We are just getting started with load and performance testing. Right now, we're doing simple tests: Run operation X for Y iterations, possibly with some level of randomness to inputs or things that could happen during operation (e.g., close the connection occasionally and make the program recover). Then automatically verify various interesting facts - e.g., that all Y operations completed successfully in under Z seconds, no errors were logged, etc. Note that there are a lot of things to define before you can test. What is "completed"? What is "success"? How big should Z (the number of seconds) be?
As I said, we are just getting started; we made our first test last week, literally (we began work on the product a couple of months back). We actually are setting up CI at the same time, and haven't put testing and CI together yet.

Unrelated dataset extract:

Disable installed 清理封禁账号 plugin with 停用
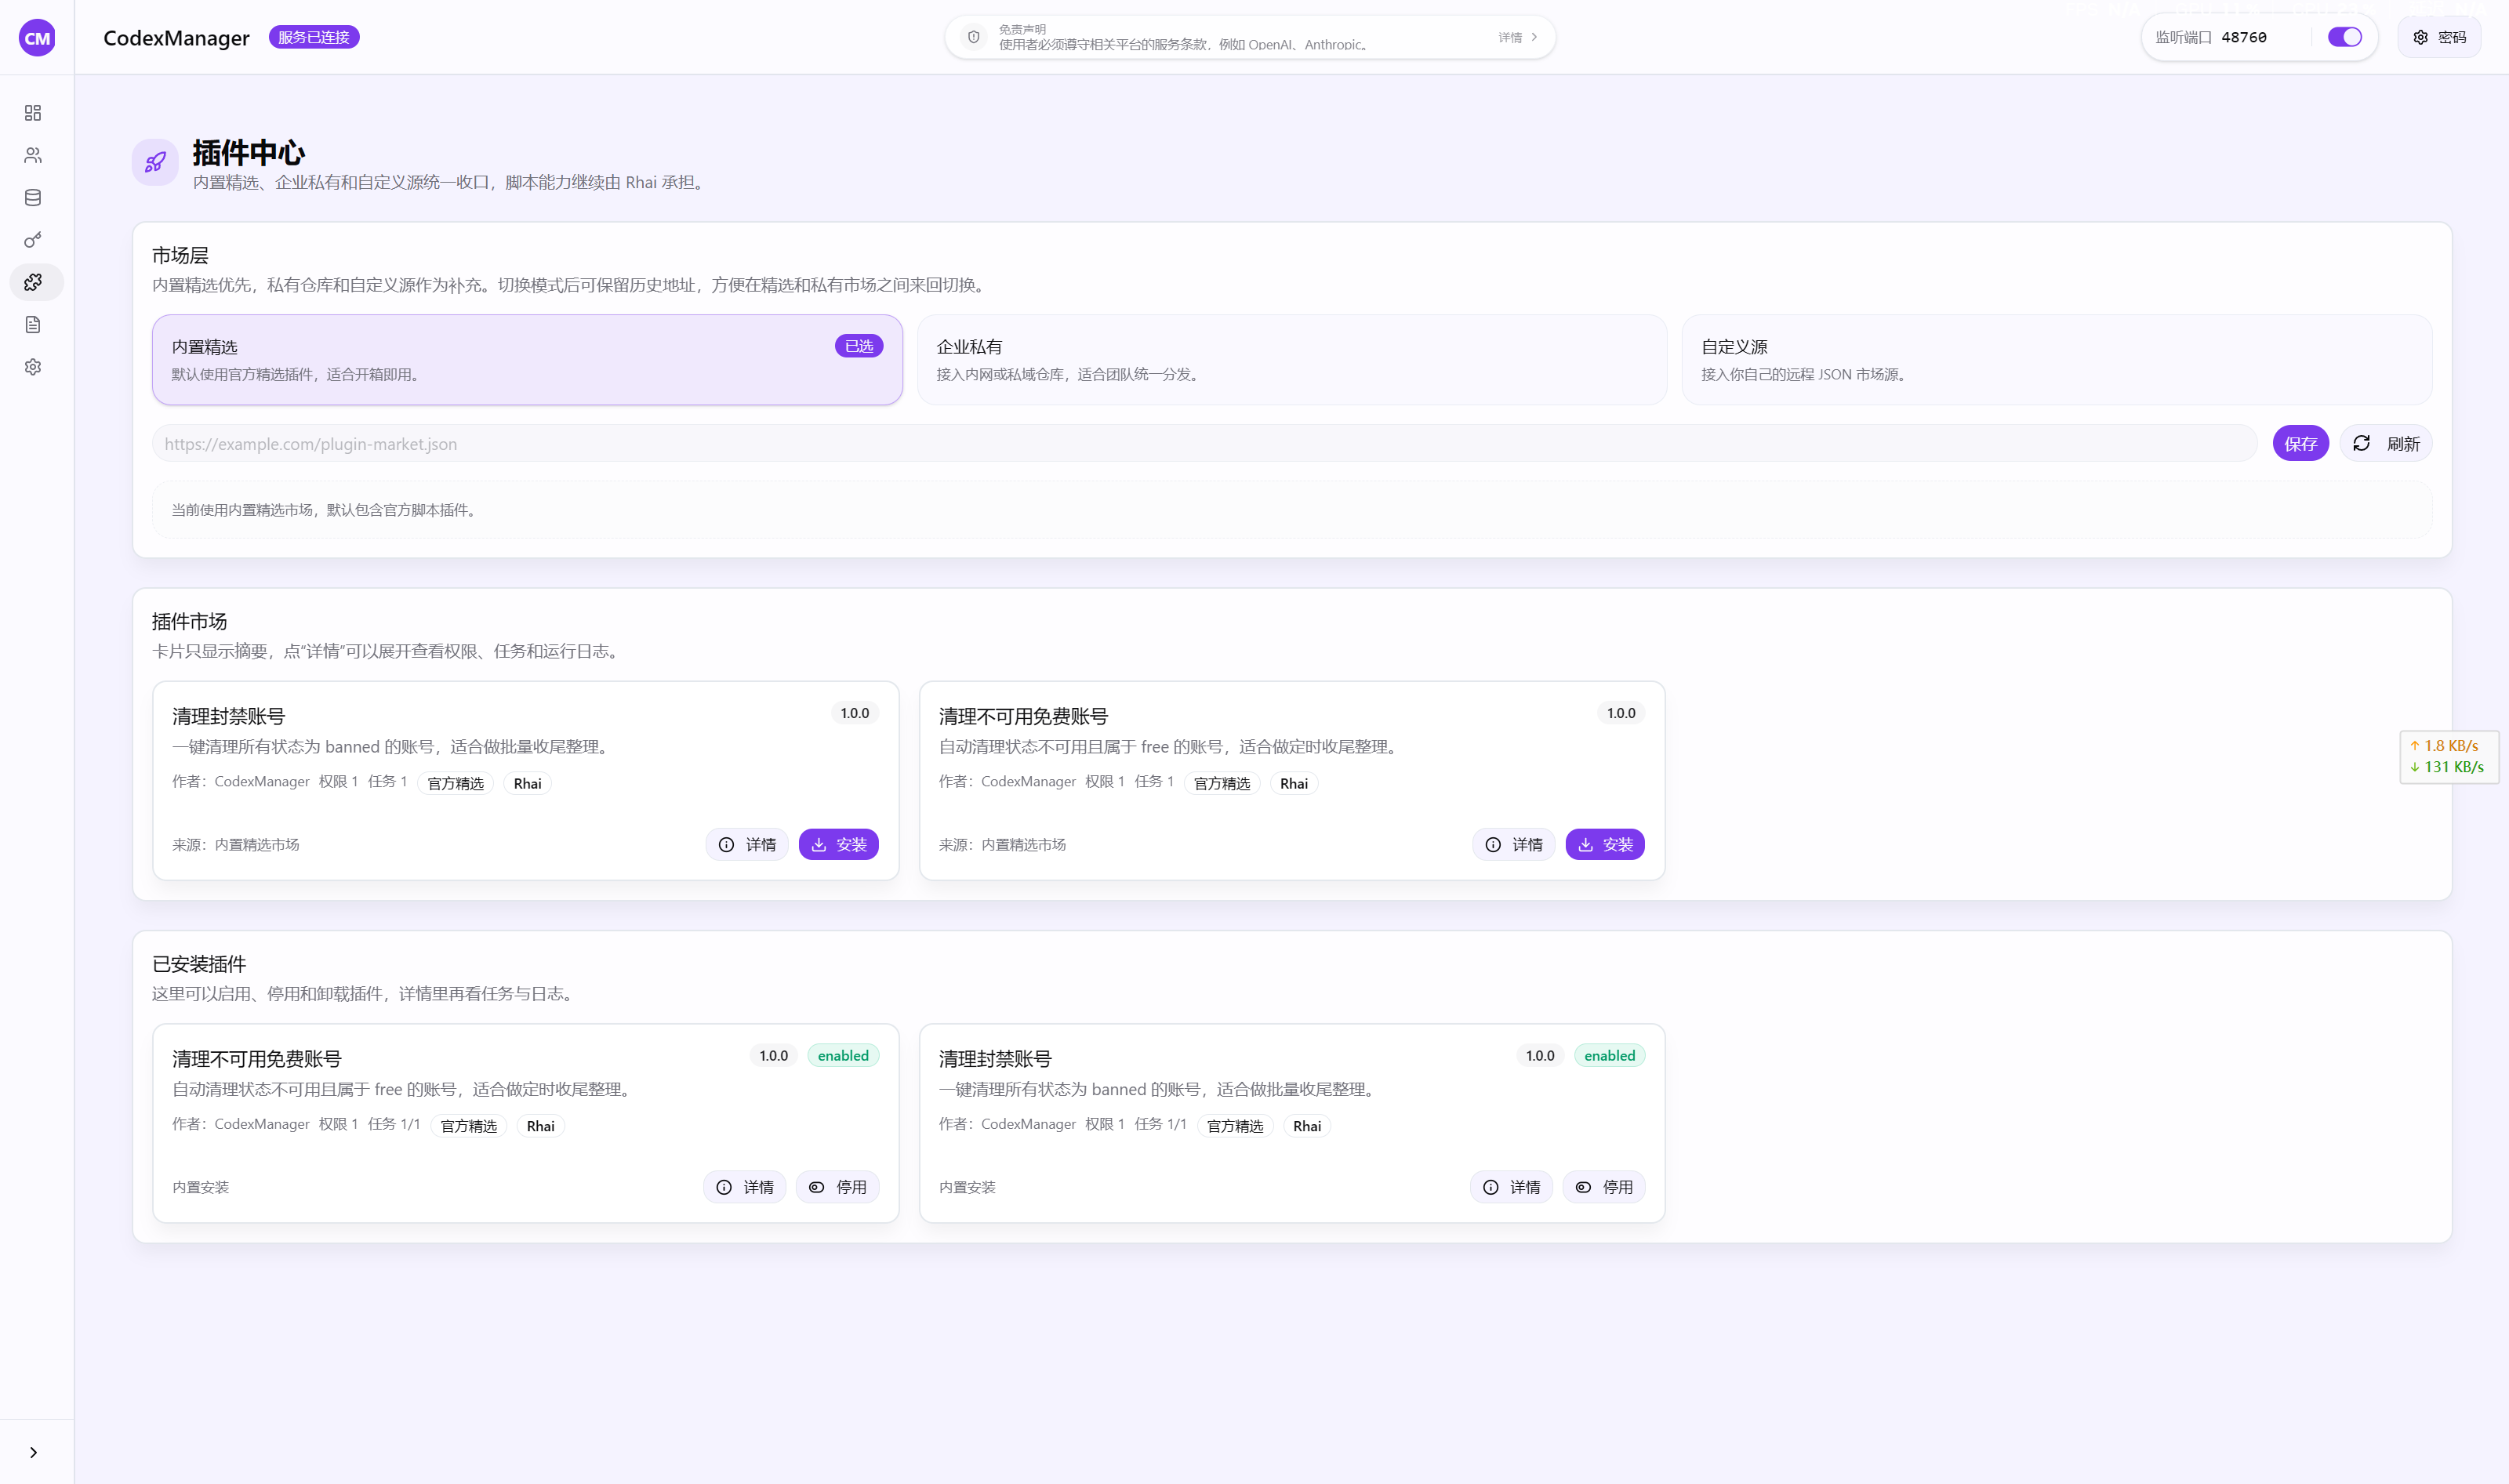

I don't think we will be putting load / performance tests into CI right now, but we could do it eventually for small operations by running them for some number of iterations - probably estimated to be 5 to 10 seconds of work - then verifying that the operations took the expected amount of time, and checking any other aspects of load or performance that we're uncertain about.
Currently, we're doing a nightly run that includes our end-to-end tests (which will take 3 to 4 minutes each) and our load tests.
Our system is currently pretty simple. We're creating special performance test fixtures that are just like our normal fixtures except that they run the same operations over and over, then verifying results by checking database timestamps, counting operations, or looking at logs. Later, we'll have to worry about load-testing web sites, imitating users, etc., and we're still figuring out what tools we can use to handle that problem.